RAID: how perfectly matched do the drives have to be?

Now that you brought it up again, I’d like to give my experience with the 5-bay Drobo. Yes, it can shift levels on the fly, but when I tried to go from a one-disk protection to a two-disk protection, it took 2 days, during which I was warned that I had no protection at all (at least that’s what the message said). So an UPS would be in order, and even that isn’t likely to protect for 2 days.

This was a nominal 15TB system, so I’m sure smaller ones would be faster.

Many years ago, we used to sell Compaq servers to our customers. Many price-conscious customers purchased the low spec RAID controller, which did not do on the fly expansion. Eventually, those buyers did require additional disk space. We would turn up with a new disk and our spare RAID card, the expensive one with battery backup. Swap in the card for the cheap one, the system boots and recognises the existing array. Add the new disk, extend the array and wait for the rebuild to finish. Then swap the cards again and the cheap card would read the new config from the disks and start the extended array. Utterly wonderful, and impossible with servers from Dell or HP.

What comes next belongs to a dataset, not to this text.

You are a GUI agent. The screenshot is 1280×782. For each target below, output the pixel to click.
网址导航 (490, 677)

Most cheap array controllers (or software RAID) don’t do array expansion. It is a shame, but you can’t use flash for the transitional RAM because of the write cycles, and battery based DRAM is expensive.

Infant mortality, or the infamous bathtub curve. Sadly it is a fact of life. The modern reality is that the consumer’s pure focus on price means that manufactures tend to push down the cost of manufacture and QA, and wear the cost of warranty replacements on the higher failure rate. There are higher quality drives, but you start talking enterprise level systems, and if you baulk at $500 for a controller you are at least two digits in the price away.

No one really believes it will happen to them, and no one ever realises how bad it is, until it happens to them.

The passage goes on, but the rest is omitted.